GDMC 執行役員 足立 武士

前回の支援でチームが主体となって、製造一課と製造三課のモデル工程での3S活動を実施しました。

今回もチームが主体となり、製造二課内のモデルエリアにて、チームと二課の係長3名で実践活動を実施しました。これで製造の全課(一課~三課)の工程内に、モデルエリアが設置されたことになります。

 

まずは前回までに実施したモデルエリアの状態を確認します。

製造一課

(図表-01)

<製造一課>

床のペンキ塗りを実施するためモノが移動されていて、状況確認ができませんでしたが、モノが増えているようには感じませんでした。

 

 

 

 

 

製造三課

(図表-02)

<製造三課>

3S実施後の状況が維持され、更にダンボールの置き方が工夫されていました。作業効率の向上も実感できているようです。

 

 

 

 

 

各課に、モデルエリアを設定した目的について、再確認しました。

その結果、各工程のモデル工程での実践結果を踏まえて、それを工程内で水平展開することが、実施されていないことが分かりました。
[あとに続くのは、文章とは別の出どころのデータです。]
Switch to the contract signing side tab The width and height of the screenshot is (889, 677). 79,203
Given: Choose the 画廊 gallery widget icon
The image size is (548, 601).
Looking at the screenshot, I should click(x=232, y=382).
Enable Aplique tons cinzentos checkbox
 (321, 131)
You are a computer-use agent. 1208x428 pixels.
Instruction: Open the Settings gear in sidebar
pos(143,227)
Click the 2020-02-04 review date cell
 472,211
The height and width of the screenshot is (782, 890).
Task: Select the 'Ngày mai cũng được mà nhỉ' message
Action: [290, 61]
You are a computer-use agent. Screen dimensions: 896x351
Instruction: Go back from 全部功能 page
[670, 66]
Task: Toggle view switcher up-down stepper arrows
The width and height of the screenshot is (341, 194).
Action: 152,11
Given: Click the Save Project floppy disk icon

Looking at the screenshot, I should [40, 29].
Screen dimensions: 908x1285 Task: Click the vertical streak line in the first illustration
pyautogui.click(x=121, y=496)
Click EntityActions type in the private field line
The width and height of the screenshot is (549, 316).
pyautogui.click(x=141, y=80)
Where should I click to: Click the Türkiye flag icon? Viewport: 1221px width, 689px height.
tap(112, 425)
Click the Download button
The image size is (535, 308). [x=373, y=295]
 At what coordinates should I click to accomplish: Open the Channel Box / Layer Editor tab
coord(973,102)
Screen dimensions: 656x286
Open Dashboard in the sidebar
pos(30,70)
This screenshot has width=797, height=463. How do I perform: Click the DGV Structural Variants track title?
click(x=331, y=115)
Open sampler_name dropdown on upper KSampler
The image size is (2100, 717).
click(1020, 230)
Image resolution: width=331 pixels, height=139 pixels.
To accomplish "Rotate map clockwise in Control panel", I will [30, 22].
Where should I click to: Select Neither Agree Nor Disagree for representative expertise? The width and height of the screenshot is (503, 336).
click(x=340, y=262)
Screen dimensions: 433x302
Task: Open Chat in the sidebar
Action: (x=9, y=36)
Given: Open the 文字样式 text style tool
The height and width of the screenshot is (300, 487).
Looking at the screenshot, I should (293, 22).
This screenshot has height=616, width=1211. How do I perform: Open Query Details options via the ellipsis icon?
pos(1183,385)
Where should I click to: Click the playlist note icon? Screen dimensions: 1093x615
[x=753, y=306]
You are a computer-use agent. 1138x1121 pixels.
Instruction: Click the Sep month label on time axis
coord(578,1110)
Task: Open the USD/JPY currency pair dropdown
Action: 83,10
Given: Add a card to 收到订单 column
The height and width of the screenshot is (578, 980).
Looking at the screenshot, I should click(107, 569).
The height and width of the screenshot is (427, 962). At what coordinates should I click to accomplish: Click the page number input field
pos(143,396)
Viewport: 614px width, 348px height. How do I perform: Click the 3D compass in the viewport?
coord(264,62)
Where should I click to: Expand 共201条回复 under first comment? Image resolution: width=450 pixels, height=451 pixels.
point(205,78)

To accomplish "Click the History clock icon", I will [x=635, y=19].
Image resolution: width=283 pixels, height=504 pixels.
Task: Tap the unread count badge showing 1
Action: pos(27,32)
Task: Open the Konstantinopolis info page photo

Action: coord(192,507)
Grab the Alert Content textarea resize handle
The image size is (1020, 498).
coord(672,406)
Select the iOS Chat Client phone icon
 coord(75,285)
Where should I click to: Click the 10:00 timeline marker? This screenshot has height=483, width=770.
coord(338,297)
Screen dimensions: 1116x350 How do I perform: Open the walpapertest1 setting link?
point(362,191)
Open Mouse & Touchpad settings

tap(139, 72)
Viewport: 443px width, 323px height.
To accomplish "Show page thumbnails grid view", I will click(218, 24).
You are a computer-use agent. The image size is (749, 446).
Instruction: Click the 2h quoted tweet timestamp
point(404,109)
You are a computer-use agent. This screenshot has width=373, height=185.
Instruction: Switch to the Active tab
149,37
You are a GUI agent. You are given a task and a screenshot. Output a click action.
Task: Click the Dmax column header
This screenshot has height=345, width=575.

モデルエリア内で実践することのみが活動の主体になってしまっていることを説明し、計画的に工程内で水平展開することを指導し、再認識してもらいました。

 

<製造二課の実践活動>

製造二課

(図表-03)

今回は備品置き場(チャック、工具、刃具等)をモデルエリアとして選定し、実践活動を行いました。

いつものようにチェックシートによる現状評価から始めます。3人の係長はチェックシートによる評価は初めての経験。評価の個人差について実感していました。

3Sの評価は14%でした。

 

 

 

過去の経験を活かし、実践チームを2班に分けて活動を開始していました。

A班はモデルエリアにあるモノを全て移動して徹底的な清掃を実施します。

A班①

(図表-04)

A班②

(図表-05)

A班③

(図表-06)

A班④

(図表-07)

A班⑤

(図表-08)

A班⑥

(図表-09)

A班⑦

(図表-10)

A班⑧

(図表-11)

 

 

B班は作業性を考慮したレイアウトの検討、レイアウトが決まったら移動されたモノの要・不要の判断を行います。

B班①

(図表-12)

B班②

(図表-13)

B班③

(図表-14)

 

実践の手順についてチームが理解していることが、確認できました。

レイアウト検討の際になかなか決まらなかったので下記をアドバイス。

 

① 現状レイアウトで問題と思われる点ややりづらいと思う点などを考える。

② それらの課題について実施可能な対策案を考える。

③ 変更後に効果を確認して、更にレイアウト変更や置き方のアイディアで工夫する。

 

係長には直接アドバイスせず担当部長にタイミングを見て上記アドバイスを実施するように説明した。

 

<結果>

結果①

(図表-15)

結果②

(図表-16)

配置が決まったら区画を実施し、作業性を検証できるようにします。

活動後のチェックシートによる再評価は70%でした。すこし評価が甘いように感じるところもありますが、彼らが主体の活動ですので、あえて何も言いませんでした

 

<その他>

機械加工では、治具、計測器はとても重要なアイテムです。

これらの管理状態で取引先は企業を評価します。そういった意識で保管方法を考える必要性をアドバイスしました。

その他①

(図表-17)

その他②

(図表-18)

その他③

(図表-19)

その他④

(図表-20)

その他⑤

(図表-21)

その他⑥

(図表-22)

その他⑦

(図表-23)

毎回このような清掃を実施するのは時間のムダ、清掃を簡単に実施できる工夫をすることを説明しました。例えば、透明のビニールシートを被せるだけでも汚れを軽減できる。

 

次回の支援は9月17日、それまでに各課で計画的に水平展開を実施するように依頼しました。水平展開の実施レベルを確認して、今後の支援対応を検討することにします。